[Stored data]

====================

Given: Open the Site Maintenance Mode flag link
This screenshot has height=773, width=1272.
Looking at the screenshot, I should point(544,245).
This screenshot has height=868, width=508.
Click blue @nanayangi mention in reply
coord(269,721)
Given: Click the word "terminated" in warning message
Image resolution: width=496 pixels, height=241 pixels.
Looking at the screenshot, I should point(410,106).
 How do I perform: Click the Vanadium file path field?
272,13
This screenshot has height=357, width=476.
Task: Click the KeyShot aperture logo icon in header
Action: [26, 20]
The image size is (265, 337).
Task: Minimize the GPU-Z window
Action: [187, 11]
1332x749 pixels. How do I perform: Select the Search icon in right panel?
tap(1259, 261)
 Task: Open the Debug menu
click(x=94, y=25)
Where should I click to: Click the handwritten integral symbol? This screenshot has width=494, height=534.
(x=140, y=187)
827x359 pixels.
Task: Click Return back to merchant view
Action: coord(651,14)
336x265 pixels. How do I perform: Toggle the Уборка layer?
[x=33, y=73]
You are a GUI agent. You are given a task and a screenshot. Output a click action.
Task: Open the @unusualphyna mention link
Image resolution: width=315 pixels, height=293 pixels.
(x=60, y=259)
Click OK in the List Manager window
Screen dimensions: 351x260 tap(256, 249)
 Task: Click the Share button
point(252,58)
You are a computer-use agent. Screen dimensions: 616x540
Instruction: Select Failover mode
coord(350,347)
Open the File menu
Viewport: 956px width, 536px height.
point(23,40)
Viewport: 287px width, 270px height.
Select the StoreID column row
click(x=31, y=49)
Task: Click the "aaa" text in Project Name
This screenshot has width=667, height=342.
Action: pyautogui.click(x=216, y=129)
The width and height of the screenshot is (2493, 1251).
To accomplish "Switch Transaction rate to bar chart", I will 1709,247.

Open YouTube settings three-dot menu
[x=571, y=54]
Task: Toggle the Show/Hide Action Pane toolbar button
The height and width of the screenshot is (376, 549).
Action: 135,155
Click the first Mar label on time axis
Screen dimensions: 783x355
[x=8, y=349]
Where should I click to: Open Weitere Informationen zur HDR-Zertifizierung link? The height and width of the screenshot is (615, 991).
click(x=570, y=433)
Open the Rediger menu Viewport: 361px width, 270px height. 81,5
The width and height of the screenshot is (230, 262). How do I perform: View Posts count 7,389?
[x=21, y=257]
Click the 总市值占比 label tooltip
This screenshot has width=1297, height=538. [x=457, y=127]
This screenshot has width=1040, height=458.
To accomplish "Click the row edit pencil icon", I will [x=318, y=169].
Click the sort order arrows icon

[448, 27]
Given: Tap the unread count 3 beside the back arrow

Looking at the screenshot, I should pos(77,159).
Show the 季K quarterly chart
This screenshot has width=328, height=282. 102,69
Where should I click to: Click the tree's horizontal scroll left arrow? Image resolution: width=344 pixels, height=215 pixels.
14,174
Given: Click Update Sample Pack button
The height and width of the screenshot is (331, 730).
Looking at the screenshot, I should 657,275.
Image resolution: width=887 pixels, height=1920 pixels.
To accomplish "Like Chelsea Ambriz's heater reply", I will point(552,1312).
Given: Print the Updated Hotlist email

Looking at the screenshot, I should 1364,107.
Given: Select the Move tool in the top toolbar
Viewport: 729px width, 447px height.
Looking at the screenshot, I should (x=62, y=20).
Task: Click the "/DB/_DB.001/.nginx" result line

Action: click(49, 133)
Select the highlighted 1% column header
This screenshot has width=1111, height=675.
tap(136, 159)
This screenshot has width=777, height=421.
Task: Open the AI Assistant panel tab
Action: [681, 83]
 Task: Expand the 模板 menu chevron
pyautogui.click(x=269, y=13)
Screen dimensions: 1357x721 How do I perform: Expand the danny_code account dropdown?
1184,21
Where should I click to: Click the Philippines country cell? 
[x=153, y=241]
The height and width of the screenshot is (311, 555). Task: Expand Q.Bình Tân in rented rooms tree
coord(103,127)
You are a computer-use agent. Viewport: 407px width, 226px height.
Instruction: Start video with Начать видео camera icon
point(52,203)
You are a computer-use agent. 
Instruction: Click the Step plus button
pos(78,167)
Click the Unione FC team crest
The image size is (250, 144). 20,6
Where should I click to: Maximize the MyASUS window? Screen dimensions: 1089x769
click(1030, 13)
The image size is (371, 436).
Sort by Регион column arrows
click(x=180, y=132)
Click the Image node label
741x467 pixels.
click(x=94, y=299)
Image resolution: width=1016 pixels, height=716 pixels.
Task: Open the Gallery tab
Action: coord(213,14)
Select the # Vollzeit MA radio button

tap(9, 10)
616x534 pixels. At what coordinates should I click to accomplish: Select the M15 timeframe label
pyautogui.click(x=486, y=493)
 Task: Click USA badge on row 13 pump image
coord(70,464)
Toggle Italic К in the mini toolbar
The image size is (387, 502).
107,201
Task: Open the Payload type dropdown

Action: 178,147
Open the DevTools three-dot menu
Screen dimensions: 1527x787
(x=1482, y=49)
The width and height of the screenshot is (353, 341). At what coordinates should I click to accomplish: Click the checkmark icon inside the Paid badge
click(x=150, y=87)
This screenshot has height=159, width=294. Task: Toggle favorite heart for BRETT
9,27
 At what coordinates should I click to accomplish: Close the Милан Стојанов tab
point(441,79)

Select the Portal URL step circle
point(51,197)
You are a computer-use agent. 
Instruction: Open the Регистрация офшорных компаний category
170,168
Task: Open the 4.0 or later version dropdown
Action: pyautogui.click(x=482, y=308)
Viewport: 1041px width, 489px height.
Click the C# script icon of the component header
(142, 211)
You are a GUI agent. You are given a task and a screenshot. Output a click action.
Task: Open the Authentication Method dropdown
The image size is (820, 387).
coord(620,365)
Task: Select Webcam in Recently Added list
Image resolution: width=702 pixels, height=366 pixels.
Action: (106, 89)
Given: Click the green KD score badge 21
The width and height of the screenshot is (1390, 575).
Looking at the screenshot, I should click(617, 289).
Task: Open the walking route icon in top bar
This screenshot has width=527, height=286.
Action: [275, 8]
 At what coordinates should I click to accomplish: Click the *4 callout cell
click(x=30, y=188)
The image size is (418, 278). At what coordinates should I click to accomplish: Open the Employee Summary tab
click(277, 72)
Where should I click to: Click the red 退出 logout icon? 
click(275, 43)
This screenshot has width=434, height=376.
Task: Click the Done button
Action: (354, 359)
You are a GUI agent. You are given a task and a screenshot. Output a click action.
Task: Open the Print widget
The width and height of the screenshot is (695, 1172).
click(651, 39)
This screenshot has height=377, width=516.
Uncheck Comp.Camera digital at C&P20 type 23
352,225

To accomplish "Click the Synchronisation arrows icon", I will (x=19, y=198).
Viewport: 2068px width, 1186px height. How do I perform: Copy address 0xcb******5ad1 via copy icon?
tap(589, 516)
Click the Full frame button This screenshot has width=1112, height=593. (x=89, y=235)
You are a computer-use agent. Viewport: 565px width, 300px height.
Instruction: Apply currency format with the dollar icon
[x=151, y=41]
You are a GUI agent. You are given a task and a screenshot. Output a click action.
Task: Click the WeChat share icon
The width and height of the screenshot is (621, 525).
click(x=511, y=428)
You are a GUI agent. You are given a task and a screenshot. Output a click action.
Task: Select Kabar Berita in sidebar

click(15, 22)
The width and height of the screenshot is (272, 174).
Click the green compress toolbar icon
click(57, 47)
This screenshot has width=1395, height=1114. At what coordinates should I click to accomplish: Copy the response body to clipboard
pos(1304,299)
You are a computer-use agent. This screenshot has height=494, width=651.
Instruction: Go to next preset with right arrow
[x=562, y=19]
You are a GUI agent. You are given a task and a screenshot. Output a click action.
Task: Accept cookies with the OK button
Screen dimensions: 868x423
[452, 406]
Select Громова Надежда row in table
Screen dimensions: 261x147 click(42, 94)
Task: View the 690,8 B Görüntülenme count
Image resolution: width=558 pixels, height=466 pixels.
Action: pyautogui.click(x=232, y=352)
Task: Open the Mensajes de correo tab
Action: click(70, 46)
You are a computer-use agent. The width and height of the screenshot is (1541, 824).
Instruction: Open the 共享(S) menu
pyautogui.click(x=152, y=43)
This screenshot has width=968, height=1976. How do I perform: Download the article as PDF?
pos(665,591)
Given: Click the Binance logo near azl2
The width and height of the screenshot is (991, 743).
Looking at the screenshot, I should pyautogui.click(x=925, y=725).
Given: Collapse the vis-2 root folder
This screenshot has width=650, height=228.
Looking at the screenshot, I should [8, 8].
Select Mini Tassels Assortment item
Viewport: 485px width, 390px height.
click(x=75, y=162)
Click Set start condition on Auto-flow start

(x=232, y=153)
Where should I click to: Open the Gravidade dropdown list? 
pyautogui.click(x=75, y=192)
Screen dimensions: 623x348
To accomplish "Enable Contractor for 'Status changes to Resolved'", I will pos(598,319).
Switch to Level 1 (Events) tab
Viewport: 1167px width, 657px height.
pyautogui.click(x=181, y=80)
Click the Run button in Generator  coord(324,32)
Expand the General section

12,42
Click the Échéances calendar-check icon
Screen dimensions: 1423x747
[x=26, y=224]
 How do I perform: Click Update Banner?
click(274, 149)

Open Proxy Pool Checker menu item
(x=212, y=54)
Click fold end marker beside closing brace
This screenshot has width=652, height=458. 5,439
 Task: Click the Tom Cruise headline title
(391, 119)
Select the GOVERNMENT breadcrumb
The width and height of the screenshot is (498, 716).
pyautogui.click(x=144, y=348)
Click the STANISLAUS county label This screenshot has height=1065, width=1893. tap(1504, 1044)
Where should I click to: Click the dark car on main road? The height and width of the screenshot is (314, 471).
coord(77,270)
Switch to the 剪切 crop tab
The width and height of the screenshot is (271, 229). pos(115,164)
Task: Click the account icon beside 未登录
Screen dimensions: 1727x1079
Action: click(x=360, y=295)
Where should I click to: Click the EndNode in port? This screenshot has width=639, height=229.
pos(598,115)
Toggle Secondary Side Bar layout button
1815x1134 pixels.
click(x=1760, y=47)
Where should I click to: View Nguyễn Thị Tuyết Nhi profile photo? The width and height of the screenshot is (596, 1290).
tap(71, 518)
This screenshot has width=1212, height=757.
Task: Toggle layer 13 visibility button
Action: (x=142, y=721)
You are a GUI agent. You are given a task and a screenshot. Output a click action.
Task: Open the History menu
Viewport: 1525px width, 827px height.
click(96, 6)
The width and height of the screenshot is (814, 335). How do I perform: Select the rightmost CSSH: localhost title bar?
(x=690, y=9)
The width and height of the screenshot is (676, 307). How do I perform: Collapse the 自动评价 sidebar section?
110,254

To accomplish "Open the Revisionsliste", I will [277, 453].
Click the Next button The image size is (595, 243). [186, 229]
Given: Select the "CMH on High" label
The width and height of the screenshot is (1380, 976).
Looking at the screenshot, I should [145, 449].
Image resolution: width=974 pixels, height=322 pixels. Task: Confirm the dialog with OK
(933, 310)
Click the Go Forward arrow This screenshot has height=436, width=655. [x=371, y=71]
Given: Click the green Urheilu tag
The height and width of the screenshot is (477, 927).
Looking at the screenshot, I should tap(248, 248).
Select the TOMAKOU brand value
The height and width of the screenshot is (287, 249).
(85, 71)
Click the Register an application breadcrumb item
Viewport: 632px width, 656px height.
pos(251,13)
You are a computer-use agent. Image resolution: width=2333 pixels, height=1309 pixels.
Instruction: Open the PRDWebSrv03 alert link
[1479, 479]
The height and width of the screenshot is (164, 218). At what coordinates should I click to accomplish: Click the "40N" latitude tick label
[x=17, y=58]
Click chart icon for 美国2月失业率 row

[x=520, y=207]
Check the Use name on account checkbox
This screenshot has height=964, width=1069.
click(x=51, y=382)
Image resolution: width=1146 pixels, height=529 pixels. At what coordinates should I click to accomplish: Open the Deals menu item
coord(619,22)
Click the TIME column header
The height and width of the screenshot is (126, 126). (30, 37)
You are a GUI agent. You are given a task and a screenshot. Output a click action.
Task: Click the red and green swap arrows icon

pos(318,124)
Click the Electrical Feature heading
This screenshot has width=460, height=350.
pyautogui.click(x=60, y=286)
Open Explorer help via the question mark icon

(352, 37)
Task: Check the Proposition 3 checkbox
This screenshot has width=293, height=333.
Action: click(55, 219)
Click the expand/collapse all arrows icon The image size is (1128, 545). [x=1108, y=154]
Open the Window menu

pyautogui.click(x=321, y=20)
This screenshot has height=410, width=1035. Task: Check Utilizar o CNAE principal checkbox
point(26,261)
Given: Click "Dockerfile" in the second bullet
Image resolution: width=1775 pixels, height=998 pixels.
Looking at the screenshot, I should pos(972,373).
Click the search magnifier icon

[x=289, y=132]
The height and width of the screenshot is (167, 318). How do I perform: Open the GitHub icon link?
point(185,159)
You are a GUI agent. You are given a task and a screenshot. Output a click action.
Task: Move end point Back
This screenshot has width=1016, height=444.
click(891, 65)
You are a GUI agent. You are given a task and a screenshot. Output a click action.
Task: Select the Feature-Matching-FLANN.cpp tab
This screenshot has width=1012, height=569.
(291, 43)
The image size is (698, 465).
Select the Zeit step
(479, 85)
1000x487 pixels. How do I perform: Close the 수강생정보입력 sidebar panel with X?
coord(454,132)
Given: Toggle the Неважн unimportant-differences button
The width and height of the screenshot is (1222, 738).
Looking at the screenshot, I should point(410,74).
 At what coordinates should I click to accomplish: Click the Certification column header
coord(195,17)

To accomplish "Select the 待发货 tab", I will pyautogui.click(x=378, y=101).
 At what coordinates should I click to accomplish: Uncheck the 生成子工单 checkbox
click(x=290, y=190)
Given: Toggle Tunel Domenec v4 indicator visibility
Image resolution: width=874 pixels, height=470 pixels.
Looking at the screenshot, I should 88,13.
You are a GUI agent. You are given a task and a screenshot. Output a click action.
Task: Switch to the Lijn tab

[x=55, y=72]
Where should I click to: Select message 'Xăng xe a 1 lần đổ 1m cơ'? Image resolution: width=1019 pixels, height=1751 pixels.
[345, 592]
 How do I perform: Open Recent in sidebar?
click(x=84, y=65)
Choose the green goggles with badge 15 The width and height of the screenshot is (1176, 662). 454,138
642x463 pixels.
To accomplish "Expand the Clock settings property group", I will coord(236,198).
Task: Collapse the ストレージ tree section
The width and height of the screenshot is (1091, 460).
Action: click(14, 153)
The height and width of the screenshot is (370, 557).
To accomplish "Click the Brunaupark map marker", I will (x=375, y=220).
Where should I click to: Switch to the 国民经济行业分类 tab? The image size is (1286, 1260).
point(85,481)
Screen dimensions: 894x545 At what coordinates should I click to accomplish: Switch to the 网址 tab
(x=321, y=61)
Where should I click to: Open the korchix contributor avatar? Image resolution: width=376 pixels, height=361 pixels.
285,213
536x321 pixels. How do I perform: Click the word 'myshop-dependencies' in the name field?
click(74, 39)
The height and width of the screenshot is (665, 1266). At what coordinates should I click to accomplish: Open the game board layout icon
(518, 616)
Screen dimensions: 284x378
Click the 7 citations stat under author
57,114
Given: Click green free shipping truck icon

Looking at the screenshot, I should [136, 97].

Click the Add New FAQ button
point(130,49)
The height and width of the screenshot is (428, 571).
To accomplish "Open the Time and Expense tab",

====================

■ What to work on
Reproduce the lines above verbatim, starting at the line that contains "Click the Unione FC team crest" and ending at the line that contains "click(x=30, y=188)".

■ Completed exercise
Click the Unione FC team crest
The image size is (250, 144). 20,6
Where should I click to: Maximize the MyASUS window? Screen dimensions: 1089x769
click(1030, 13)
The image size is (371, 436).
Sort by Регион column arrows
click(x=180, y=132)
Click the Image node label
741x467 pixels.
click(x=94, y=299)
Image resolution: width=1016 pixels, height=716 pixels.
Task: Open the Gallery tab
Action: coord(213,14)
Select the # Vollzeit MA radio button

tap(9, 10)
616x534 pixels. At what coordinates should I click to accomplish: Select the M15 timeframe label
pyautogui.click(x=486, y=493)
 Task: Click USA badge on row 13 pump image
coord(70,464)
Toggle Italic К in the mini toolbar
The image size is (387, 502).
107,201
Task: Open the Payload type dropdown

Action: 178,147
Open the DevTools three-dot menu
Screen dimensions: 1527x787
(x=1482, y=49)
The width and height of the screenshot is (353, 341). At what coordinates should I click to accomplish: Click the checkmark icon inside the Paid badge
click(x=150, y=87)
This screenshot has height=159, width=294. Task: Toggle favorite heart for BRETT
9,27
 At what coordinates should I click to accomplish: Close the Милан Стојанов tab
point(441,79)

Select the Portal URL step circle
point(51,197)
You are a computer-use agent. 
Instruction: Open the Регистрация офшорных компаний category
170,168
Task: Open the 4.0 or later version dropdown
Action: pyautogui.click(x=482, y=308)
Viewport: 1041px width, 489px height.
Click the C# script icon of the component header
(142, 211)
You are a GUI agent. You are given a task and a screenshot. Output a click action.
Task: Open the Authentication Method dropdown
The image size is (820, 387).
coord(620,365)
Task: Select Webcam in Recently Added list
Image resolution: width=702 pixels, height=366 pixels.
Action: (106, 89)
Given: Click the green KD score badge 21
The width and height of the screenshot is (1390, 575).
Looking at the screenshot, I should click(617, 289).
Task: Open the walking route icon in top bar
This screenshot has width=527, height=286.
Action: [275, 8]
 At what coordinates should I click to accomplish: Click the *4 callout cell
click(x=30, y=188)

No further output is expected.